15 ağustos 2011 günü, türk futbol federasyonu’na bağlı etik komitesi hem adı geçen kişileri hem de beşiktaş’ı yukarıda belirtilen hususlarda suççuz bulmuştur. 26 nisan 2012 günü, daha fazla delili incelemiş olan türk futbol federasyonu’na bağlı etik komitesi beşiktaş’ın ve adı geçen kişilerin şike suçu işlememiş olduklarını ilan etmiştir.

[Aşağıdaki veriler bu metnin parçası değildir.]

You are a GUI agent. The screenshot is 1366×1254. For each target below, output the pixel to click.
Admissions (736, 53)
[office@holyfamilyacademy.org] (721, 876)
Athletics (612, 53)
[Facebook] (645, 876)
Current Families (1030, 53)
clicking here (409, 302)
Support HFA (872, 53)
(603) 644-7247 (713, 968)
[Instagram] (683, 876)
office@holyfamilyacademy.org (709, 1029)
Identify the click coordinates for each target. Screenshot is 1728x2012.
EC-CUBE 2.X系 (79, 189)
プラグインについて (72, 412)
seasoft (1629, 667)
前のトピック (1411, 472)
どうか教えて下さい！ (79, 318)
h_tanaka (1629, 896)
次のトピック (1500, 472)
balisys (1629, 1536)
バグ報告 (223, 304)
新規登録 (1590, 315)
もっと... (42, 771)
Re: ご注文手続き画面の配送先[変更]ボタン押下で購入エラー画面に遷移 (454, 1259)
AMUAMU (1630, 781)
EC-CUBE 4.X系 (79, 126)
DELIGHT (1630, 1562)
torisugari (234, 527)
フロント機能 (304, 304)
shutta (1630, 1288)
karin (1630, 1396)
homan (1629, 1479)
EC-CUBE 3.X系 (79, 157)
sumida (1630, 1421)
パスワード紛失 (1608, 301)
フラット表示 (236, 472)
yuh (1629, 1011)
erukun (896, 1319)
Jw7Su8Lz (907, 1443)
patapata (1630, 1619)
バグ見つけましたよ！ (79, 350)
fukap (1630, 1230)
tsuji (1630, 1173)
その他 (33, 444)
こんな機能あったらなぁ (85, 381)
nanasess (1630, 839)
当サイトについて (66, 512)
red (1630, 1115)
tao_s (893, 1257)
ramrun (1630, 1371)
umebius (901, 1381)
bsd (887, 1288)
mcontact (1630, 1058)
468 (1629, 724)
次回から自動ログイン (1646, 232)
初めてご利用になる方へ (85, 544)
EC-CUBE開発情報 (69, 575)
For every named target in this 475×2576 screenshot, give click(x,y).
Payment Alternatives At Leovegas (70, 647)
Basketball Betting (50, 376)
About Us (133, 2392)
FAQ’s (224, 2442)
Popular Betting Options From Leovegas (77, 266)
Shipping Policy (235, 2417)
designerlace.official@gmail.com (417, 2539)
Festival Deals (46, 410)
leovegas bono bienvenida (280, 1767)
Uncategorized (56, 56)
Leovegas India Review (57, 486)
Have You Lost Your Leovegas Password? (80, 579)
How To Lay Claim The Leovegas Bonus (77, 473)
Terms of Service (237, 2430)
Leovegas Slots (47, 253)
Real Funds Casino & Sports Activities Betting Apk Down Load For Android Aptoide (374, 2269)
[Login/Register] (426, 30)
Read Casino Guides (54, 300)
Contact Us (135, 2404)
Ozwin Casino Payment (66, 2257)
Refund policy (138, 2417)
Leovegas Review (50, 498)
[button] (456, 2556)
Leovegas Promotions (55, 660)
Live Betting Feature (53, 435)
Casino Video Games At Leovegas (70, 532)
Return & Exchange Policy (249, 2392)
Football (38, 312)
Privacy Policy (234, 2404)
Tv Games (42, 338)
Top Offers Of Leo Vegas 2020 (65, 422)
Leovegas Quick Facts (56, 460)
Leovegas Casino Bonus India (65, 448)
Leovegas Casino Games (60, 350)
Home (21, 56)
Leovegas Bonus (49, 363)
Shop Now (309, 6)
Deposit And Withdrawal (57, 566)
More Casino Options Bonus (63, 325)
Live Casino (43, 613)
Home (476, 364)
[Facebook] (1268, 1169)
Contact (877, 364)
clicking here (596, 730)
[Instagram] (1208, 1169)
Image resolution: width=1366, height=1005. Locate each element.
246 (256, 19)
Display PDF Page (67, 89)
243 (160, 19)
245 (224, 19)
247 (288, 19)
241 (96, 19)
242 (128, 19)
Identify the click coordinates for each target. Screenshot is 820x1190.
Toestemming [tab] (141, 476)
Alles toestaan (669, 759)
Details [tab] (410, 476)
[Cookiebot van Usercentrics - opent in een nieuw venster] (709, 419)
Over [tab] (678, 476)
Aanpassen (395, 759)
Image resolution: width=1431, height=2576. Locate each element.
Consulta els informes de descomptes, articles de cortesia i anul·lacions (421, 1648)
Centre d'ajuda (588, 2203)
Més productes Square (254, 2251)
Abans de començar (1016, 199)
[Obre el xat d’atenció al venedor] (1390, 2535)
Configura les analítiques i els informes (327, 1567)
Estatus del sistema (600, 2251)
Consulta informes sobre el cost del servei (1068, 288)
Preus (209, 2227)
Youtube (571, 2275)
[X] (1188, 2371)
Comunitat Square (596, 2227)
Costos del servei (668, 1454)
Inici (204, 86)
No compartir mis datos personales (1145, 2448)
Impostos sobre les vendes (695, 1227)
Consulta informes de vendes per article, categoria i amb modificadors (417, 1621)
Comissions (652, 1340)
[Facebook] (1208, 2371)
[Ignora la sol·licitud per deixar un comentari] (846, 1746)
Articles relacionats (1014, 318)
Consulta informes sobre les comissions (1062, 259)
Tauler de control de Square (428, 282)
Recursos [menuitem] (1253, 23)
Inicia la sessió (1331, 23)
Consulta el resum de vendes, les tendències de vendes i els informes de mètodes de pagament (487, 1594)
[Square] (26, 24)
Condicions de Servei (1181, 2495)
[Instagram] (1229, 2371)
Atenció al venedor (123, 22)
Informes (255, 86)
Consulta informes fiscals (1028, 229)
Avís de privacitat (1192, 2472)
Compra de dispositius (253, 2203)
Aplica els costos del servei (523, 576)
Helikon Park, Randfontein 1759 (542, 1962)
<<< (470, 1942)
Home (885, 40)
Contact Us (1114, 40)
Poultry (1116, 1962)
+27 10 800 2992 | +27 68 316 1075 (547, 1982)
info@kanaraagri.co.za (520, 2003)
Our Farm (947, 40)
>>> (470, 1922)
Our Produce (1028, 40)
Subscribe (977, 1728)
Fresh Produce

türkiye futbol federasyonu nezdinde yürütülen dahili disiplin işlemlerine paralel olarak ve yukarıda belirtilen polis soruşturmalarının ışığında, istanbul 16.ağır ceza mahkemesi konu ile ilgili kararının 2 temmuz 2012 günü açıklamış ve gerekçeli kararını ise 10 ağustos 2012 günü vermiştir.
elde edilen kanıtlar arasında, tayfur havutçu (beşiktaş teknik direktörü) ile yusuf turanlı (ibb oyuncularının menejeri) arasında yapılan çok sayıda telefon görüşmesinin tapeleri ve ele geçirilmiş metin mesajları bulunmaktadır. aynı zamanda sayın turanlı ile sayın serdal adalı (beşiktaş başkan yardımcısı) arasındaki telefon görüşmelerinin tapeleri de bulunmaktadır. bunlara ilave olarak sayın turanlı ve ibrahim akın ve iskender alın isimli futbolcular (beşiktaş yetkililerinin 49. türkiye kupası final maçında kötü oynamaları için rüşvet verdikleri ibb futbolcuları) arasındaki görüşmelerin tapeleri bulunmaktadır.
bu muhtelif mesajlar 49. türkiye kupası final maçı’nın (11 mayıs 2011) hemen öncesindeki tarihlerde ve hatta maç gününde yapılmış ve kaydedilmiştir. bu kayıtlı mesajların içeriğinden anlaşılacağı üzere, beşiktaş’ın avrupa kupalarında yer almasını sağlamak amacıyla, ibb’nin bu iki oyuncusuna beşiktaş’ın yetkilileri tarafından 49. türkiye kupası final maçı’nda kötü oynamalarını sağlamak üzere mali teşvikler teklif edilmiştir.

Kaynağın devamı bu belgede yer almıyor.